** Dataset records **
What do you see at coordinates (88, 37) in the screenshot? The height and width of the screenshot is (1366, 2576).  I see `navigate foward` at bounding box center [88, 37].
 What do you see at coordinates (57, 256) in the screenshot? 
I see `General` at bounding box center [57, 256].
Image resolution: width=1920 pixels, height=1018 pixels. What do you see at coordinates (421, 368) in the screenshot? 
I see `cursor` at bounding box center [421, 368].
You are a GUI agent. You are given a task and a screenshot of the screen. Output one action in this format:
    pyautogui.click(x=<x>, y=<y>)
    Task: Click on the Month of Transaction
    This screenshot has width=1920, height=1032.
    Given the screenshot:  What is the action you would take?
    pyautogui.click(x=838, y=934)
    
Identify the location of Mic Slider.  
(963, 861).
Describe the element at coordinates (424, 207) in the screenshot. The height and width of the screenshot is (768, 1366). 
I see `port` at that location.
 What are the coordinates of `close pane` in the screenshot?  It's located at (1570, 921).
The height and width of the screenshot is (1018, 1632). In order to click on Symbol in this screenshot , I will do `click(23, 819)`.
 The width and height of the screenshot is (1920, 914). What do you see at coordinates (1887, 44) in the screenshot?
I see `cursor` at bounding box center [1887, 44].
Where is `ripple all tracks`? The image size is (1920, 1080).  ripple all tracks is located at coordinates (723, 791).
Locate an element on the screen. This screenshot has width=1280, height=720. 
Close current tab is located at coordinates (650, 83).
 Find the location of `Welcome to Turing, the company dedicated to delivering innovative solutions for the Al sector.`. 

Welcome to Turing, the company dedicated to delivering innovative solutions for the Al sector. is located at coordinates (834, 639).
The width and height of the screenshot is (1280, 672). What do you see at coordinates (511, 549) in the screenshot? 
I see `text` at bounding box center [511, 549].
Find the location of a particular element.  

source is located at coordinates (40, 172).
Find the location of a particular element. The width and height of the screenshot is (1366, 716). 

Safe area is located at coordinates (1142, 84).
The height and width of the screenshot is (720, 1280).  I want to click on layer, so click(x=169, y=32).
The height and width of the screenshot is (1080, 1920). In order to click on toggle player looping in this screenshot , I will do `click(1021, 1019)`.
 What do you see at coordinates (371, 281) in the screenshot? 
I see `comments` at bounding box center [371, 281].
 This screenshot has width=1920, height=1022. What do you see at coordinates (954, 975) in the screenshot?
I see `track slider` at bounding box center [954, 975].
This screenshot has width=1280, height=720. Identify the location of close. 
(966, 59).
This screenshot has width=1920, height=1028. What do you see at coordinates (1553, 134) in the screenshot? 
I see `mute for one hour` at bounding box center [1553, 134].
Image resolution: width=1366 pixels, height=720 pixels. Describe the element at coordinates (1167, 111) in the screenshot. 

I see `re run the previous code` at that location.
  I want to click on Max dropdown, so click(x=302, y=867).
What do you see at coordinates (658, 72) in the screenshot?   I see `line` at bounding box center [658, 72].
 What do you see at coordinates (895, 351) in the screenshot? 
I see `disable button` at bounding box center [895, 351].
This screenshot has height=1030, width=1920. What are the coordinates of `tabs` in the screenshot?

** What to produce **
Reproduce all of the material above verbatim, preserving every line in its original order.

** Written answer **
What do you see at coordinates (88, 37) in the screenshot? The height and width of the screenshot is (1366, 2576).  I see `navigate foward` at bounding box center [88, 37].
 What do you see at coordinates (57, 256) in the screenshot? 
I see `General` at bounding box center [57, 256].
Image resolution: width=1920 pixels, height=1018 pixels. What do you see at coordinates (421, 368) in the screenshot? 
I see `cursor` at bounding box center [421, 368].
You are a GUI agent. You are given a task and a screenshot of the screen. Output one action in this format:
    pyautogui.click(x=<x>, y=<y>)
    Task: Click on the Month of Transaction
    This screenshot has width=1920, height=1032.
    Given the screenshot:  What is the action you would take?
    pyautogui.click(x=838, y=934)
    
Identify the location of Mic Slider.  
(963, 861).
Describe the element at coordinates (424, 207) in the screenshot. The height and width of the screenshot is (768, 1366). 
I see `port` at that location.
 What are the coordinates of `close pane` in the screenshot?  It's located at (1570, 921).
The height and width of the screenshot is (1018, 1632). In order to click on Symbol in this screenshot , I will do `click(23, 819)`.
 The width and height of the screenshot is (1920, 914). What do you see at coordinates (1887, 44) in the screenshot?
I see `cursor` at bounding box center [1887, 44].
Where is `ripple all tracks`? The image size is (1920, 1080).  ripple all tracks is located at coordinates (723, 791).
Locate an element on the screen. This screenshot has width=1280, height=720. 
Close current tab is located at coordinates (650, 83).
 Find the location of `Welcome to Turing, the company dedicated to delivering innovative solutions for the Al sector.`. 

Welcome to Turing, the company dedicated to delivering innovative solutions for the Al sector. is located at coordinates (834, 639).
The width and height of the screenshot is (1280, 672). What do you see at coordinates (511, 549) in the screenshot? 
I see `text` at bounding box center [511, 549].
Find the location of a particular element.  

source is located at coordinates (40, 172).
Find the location of a particular element. The width and height of the screenshot is (1366, 716). 

Safe area is located at coordinates (1142, 84).
The height and width of the screenshot is (720, 1280).  I want to click on layer, so click(x=169, y=32).
The height and width of the screenshot is (1080, 1920). In order to click on toggle player looping in this screenshot , I will do `click(1021, 1019)`.
 What do you see at coordinates (371, 281) in the screenshot? 
I see `comments` at bounding box center [371, 281].
 This screenshot has width=1920, height=1022. What do you see at coordinates (954, 975) in the screenshot?
I see `track slider` at bounding box center [954, 975].
This screenshot has width=1280, height=720. Identify the location of close. 
(966, 59).
This screenshot has width=1920, height=1028. What do you see at coordinates (1553, 134) in the screenshot? 
I see `mute for one hour` at bounding box center [1553, 134].
Image resolution: width=1366 pixels, height=720 pixels. Describe the element at coordinates (1167, 111) in the screenshot. 

I see `re run the previous code` at that location.
  I want to click on Max dropdown, so click(x=302, y=867).
What do you see at coordinates (658, 72) in the screenshot?   I see `line` at bounding box center [658, 72].
 What do you see at coordinates (895, 351) in the screenshot? 
I see `disable button` at bounding box center [895, 351].
This screenshot has height=1030, width=1920. What are the coordinates of `tabs` in the screenshot?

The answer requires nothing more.